二万バーツは、確か日本円で七万円くらいだった気がする。──七万円!?
「い、いやアンナ。いくらなんでもそこまでは取れないよ」
「え、そうなの? じゃあどれくらい貰う気でいるの?」
「えーっと」
そう聞かれると困ってしまうのだが、二万バーツは取りすぎだと思うのでそれ以下の値段でこの服の量だと
「六千とか?」
六千バーツは確か日本円で二万円だったはずだ。
これでも割と取っている方だと思うのだが、安すぎるのもどうかと思うので微妙なラインを責めてみる。
高いと言われると思っているので別にこれ以上低い値段でも構わないのだが、私から提案した金額を聞いて、アンナは「はあ!?」と何故か眉間に皺を寄せて怒ってきた。
「何考えてるのよ!? それじゃ商売にならないわよ!!」
「え、いやこれでも結構高い方だと思うんだけど……」
「馬鹿なの!? キキョウ、あなたマフィアのボスの服を仕立てた一流の洋裁屋でしょ! それがそんな安く売っちゃだめよ! 腕に見合う値段で売らないと!!」
何故ここまで言われなきゃいけないのか。
馬鹿だと言われたことに少しだけ納得いかないが、それを表に出さず自分が思っていることを伝えた。
「腕に見合う金額と言われても私は一流ではないし、そもそも色々な人が私の服を気に入ってくれているのは好みに合っているからであって」
「じゃあ一つ質問。キキョウに依頼した人達に一人でも『あなたの服気に入らない』って言われたことある?」
アンナの質問に少し振り返る。
思えば、今まで気にいらないとかここを直してほしいとか言われたことはない。
ということをじっと見てくるアンナに一呼吸空けてから伝える。
「……ない」
「でしょ? それって本当にすごいことよ。依頼してくる全ての人の好みに合わせるだけじゃなくて期待してた以上の作品を作り上げるのって誰でもできることじゃないし、この街じゃそんな洋裁屋はいない。──そんな洋裁屋の服をそんな値段で売っていいと思う?」
珍しく真剣に話すアンナの言葉に私はどうしても納得できなかった。
私の場合好みに合わせて作っているのではなく、私の作った服がたまたまその人たちの好みに合っていただけなのだ。

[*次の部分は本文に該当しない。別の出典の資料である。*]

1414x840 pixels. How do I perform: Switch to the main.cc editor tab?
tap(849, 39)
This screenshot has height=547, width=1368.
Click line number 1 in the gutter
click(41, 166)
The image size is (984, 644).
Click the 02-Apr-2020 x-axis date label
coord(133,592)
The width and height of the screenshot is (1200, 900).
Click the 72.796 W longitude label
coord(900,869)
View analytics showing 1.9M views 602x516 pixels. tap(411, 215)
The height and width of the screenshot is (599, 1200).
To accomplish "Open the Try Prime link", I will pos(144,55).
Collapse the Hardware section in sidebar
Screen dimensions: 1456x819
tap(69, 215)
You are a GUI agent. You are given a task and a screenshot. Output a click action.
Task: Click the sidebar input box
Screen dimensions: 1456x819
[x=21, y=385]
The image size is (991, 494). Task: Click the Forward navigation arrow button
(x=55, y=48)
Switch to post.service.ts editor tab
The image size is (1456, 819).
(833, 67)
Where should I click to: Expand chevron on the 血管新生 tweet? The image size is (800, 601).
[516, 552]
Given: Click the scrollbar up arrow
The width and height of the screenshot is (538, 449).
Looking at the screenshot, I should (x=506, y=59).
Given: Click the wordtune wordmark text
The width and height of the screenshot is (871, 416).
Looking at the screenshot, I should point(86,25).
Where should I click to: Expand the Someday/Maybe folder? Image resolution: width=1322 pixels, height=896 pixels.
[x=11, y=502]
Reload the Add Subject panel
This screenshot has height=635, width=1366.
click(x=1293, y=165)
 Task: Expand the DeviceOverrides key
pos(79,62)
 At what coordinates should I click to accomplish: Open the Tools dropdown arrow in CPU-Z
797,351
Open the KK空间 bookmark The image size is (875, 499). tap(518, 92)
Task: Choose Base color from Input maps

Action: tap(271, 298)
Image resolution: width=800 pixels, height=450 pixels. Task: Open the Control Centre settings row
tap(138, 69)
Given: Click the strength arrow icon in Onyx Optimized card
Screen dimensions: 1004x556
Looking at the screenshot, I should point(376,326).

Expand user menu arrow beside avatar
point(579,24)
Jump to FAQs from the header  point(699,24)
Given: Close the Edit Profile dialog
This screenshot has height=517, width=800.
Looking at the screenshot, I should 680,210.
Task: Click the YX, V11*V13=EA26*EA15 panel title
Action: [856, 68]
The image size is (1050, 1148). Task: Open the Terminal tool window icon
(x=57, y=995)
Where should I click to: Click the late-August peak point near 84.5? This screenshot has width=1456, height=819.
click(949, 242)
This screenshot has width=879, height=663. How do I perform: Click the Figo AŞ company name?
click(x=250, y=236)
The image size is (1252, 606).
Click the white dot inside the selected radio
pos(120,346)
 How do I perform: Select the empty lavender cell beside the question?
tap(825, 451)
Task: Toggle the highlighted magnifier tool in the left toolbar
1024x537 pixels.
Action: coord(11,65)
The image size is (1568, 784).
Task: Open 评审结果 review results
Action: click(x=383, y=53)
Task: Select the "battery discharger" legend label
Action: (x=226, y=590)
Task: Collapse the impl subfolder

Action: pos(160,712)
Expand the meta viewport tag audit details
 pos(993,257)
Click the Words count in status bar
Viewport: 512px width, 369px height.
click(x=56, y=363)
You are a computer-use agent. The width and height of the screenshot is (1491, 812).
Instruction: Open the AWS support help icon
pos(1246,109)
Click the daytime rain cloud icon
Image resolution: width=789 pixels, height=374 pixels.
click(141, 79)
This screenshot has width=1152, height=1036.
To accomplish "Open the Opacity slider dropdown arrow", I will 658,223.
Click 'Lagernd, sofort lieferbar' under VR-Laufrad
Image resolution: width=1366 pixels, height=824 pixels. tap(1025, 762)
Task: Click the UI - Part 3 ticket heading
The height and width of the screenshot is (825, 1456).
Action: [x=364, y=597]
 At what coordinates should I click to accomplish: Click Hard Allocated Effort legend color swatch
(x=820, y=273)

希望があればその希望通りに作るし、なければ似合いそうなものを作ろうと思っているだけであって。
それに、私は本当の一流の腕を持った人を知っている。
その人の傍でずっと見てきたから分かるのだ。
私は一流じゃないということが。
私の腕を一流だと言ってくれている人達だってあの人の服を見れば、そんなことは言えなくなるはずだから。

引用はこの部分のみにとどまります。